Document text
--*--
In order to achieve an accurate and consistent assessment of the possibility an individual will regain consciousness from an unconscious state (i.e. maximize treatment expectations) each general stage of unconsciousness must be identified. Consciousness itself is divided into two main features: arousal and awareness with arousal incorporating wakefulness and awareness incorporating acknowledgement of environment and oneself.3,4 Note that arousal is a necessary condition for awareness. For the purpose of this discussion four states will be identified: coma, vegetative state, minimum conscious state (MCS) and locked-in syndrome. Brain death is not considered because there is no reasonable and consistent path to recovery.

A coma is principally defined as the absence of arousal, thus also the lack of awareness and the lack of consciousness. In a coma the patient is unresponsive unable to open his/her eyes. Stimulation does not produce spontaneous periods of arousal.3 A coma requires at least one hour of arousal absence to separate it from concussion or syncope (fainting). Fortunately most individuals tend to move beyond a coma state into either a vegetative state or MCS, but after this progression further advancement is less certain.
--*--
Data under study
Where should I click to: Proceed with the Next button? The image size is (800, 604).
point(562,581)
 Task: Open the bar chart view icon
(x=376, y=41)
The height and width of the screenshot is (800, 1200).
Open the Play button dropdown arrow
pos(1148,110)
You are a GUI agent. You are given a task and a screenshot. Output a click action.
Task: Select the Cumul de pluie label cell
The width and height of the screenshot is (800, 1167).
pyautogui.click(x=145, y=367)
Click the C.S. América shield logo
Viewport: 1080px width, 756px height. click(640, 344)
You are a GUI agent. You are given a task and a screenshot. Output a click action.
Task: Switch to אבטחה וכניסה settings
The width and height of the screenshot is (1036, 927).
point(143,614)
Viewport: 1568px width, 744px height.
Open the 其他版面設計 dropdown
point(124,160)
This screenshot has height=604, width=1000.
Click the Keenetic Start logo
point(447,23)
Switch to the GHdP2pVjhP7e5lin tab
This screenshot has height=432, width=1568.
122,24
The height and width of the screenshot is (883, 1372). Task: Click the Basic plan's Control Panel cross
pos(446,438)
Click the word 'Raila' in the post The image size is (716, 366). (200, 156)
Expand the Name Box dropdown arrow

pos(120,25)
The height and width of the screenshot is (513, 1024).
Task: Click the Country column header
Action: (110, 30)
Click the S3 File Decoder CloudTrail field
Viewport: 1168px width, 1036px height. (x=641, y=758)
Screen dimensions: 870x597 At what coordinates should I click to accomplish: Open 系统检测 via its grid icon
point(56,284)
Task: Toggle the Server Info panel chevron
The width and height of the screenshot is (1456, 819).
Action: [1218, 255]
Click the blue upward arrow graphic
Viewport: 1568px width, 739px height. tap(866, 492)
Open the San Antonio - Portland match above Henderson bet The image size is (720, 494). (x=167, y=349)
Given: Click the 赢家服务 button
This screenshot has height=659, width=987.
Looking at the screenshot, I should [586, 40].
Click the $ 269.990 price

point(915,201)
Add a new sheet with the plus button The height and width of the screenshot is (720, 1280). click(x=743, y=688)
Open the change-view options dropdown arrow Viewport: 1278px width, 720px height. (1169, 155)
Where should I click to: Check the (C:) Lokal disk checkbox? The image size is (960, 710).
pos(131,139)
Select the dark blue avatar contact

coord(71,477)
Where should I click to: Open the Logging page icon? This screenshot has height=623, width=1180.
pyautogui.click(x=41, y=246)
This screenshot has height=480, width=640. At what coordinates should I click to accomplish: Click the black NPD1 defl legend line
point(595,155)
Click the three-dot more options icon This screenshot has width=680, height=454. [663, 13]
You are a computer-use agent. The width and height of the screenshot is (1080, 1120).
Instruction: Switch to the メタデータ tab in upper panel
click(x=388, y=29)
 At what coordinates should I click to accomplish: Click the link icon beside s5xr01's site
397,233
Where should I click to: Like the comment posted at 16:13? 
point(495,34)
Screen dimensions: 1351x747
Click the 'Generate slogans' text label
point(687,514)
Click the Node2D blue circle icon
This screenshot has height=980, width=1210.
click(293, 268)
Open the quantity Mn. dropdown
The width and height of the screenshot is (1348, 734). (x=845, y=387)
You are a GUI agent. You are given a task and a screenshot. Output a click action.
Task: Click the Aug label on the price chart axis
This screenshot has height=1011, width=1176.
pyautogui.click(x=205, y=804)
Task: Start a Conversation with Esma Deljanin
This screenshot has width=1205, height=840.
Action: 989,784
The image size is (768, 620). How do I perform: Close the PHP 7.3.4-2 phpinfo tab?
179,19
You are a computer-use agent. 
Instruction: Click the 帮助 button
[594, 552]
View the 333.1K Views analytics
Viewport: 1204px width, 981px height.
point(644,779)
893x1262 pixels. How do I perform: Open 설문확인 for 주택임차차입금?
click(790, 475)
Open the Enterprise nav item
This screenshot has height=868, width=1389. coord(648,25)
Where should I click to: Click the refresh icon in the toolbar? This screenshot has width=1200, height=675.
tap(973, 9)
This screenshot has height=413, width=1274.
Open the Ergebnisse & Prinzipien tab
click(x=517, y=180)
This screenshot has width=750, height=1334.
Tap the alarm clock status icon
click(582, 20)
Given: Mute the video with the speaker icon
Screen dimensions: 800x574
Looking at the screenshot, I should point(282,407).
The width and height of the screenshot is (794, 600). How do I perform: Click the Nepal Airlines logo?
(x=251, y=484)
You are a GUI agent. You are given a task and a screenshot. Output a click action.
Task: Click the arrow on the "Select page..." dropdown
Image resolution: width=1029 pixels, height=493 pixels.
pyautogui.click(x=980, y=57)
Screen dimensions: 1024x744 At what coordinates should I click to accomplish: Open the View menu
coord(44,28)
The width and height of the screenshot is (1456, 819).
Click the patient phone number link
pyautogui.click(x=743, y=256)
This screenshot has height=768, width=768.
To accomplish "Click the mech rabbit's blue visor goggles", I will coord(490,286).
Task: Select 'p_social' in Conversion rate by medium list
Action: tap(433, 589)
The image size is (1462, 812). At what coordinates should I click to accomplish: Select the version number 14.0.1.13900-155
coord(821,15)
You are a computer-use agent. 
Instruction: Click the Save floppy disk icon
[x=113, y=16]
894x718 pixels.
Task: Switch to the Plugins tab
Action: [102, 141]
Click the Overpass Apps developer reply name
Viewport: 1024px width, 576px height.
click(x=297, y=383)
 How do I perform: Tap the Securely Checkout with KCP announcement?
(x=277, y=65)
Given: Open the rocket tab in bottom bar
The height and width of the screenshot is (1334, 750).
--*--
Work instructions
A) Can you edit the text on states of unconsciousness, starting with "A coma is principally" and going on through "is less certain.", with "patient" replaced by "individual"?
B) Could you pick up the text on states of unconsciousness after its last sentence and carry it on?

Results of the tasks
A)
A coma is principally defined as the absence of arousal, thus also the lack of awareness and the lack of consciousness. In a coma the individual is unresponsive unable to open his/her eyes. Stimulation does not produce spontaneous periods of arousal.3 A coma requires at least one hour of arousal absence to separate it from concussion or syncope (fainting). Fortunately most individuals tend to move beyond a coma state into either a vegetative state or MCS, but after this progression further advancement is less certain.

B)
A vegetative state is defined as sporadic, yet existing arousal with a complete lack of awareness. The term “vegetative” is typically defined as “living merely a physical life devoid of intellectual activity or social intercourse”.5 This state can be acute, persistent or permanent where a persistent vegetative state is one that is prolonged for at least 1 month after brain damage be it acute traumatic or non-traumatic.6 Not surprisingly permanent vegetative states are believed to be irreversible and require at least 3 months after a non-traumatic brain injury or 12 months after a traumatic one for such classification.

A MCS was created as a form of middle ground between full consciousness and a vegetative state, thus it is defined as an individual who has consistent arousal, but inconsistent awareness. Inconsistent awareness is defined as the temporary ability to follow simple commands, gesture or verbally reply “yes or no”, engage in intelligible speech, or produce purposeful behavior.3 Not surprisingly individuals in a MCS have a much higher probability of returning to full consciousness versus individuals in a vegetative state.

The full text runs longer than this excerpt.